Medscape reports that a decade ago, medical errors in health care facilities nationwide contributed to as many as 98,000 deaths annually as well as many nonfatal incidents. Overall, such errors played a role in 1.5 million or more adverse drug events at the time. A recent study provided a breakdown of the rates of error in dispensing medication. Mistakes related to anticoagulants comprised 11.3% of medical errors, whereas cardiovascular drugs—namely enoxaparin, warfarin and heparin—were indicated in 24.7% of errors.

Much of the risk for error is concentrated in emergency health care departments. A study published by that National Center for Biotechnology Information noted that there are many factors that may lead to medication errors. First, nursing staff are usually stretched thin to accommodate an overcrowded ER environment. This means that nurses may have to dispense drugs without certain safety measures, such as independent double checks or the presence of a pharmacist. Furthermore, nurses may be forced to follow and communicate solely via verbal directions, which are open to misinterpretation.

In other care facilities, patients and their medical records may be known to their health care providers. In the ER, however, doctors and nurses are unlikely to have much knowledge about the patients they treat, and they may not be able to access medical records right away.
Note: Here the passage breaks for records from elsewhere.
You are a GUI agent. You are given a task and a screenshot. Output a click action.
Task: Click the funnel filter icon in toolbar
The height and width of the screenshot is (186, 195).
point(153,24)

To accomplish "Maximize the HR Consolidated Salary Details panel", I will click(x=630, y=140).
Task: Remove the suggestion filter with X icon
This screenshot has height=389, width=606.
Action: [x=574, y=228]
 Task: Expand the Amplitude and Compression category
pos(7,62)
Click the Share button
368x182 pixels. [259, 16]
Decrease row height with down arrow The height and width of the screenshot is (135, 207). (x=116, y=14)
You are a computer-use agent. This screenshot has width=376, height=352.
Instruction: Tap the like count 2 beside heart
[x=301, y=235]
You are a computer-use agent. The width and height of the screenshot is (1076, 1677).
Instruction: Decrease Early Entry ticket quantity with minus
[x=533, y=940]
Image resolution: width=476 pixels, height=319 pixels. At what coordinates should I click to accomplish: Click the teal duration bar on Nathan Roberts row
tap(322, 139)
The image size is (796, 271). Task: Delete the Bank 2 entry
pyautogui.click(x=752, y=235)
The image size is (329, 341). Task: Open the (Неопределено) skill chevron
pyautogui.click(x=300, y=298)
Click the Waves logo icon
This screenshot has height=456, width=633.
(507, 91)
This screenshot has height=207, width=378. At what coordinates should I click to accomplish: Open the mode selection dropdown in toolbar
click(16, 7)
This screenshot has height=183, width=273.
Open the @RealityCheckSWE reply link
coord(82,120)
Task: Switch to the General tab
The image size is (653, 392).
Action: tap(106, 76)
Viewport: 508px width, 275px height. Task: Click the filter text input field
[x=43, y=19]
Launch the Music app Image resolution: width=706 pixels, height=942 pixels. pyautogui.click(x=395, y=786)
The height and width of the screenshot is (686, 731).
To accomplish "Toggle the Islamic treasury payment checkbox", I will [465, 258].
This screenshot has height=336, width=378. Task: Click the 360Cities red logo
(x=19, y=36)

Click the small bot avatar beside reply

These are just a few of the factors that may lead to errors in medication and, in some cases, adverse drug events that could have been prevented. These mistakes cost U.S. hospitals up to $3.5 billion every year. The good news is that the patient is unharmed in the vast majority (95%) of cases involving ER medical errors. However, hospitals have a long way to go to prevent adverse drug events resulting from medical mix-ups.